The author of John the Ripper, Solar Designer, did a great presentation on the past, present and future of password security. Although the security industry has put a lot of work into making good hash functions (and there’s still more work to do), I believe that poorly chosen passwords are a concern. Maybe we should demand that our browsers (using secured storage as in Firefox Manager) or 3rd-party single-sign-on providers create easier solutions to help us resist the temptation of using simple passwords and re-using the same passwords with simple variations.
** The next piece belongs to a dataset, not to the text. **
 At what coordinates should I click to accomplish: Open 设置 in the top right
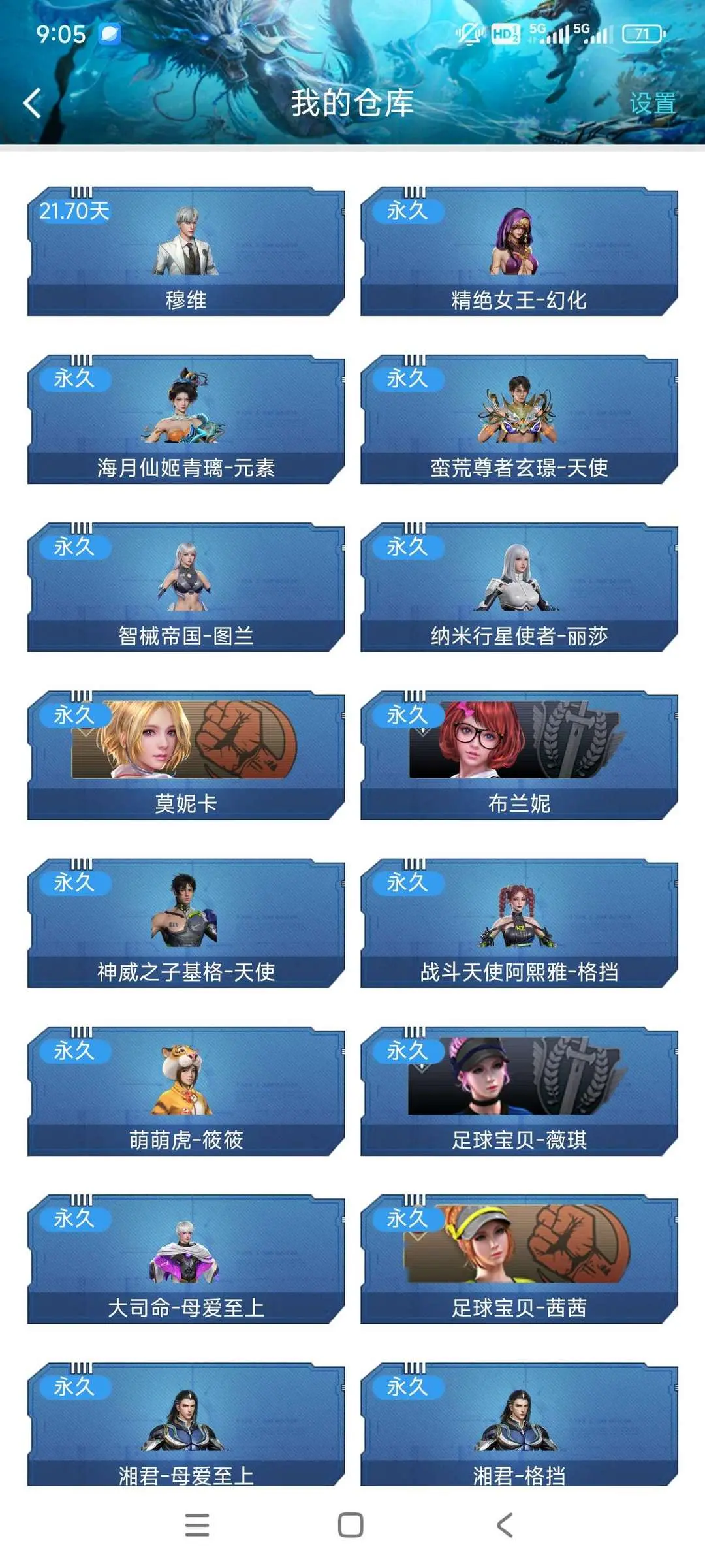coord(652,103)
* Note: The hashes in the 120MB file sometimes had their five first characters rewritten with 0.  If we look at the 6th to 40th characters, we can even find duplicates of these substrings in the file meaning the first five characters have been used for some unknown purpose: is it LinkedIn that stores user information here? is it the initial attacker that tagged a set of account to compromise? This is unknown.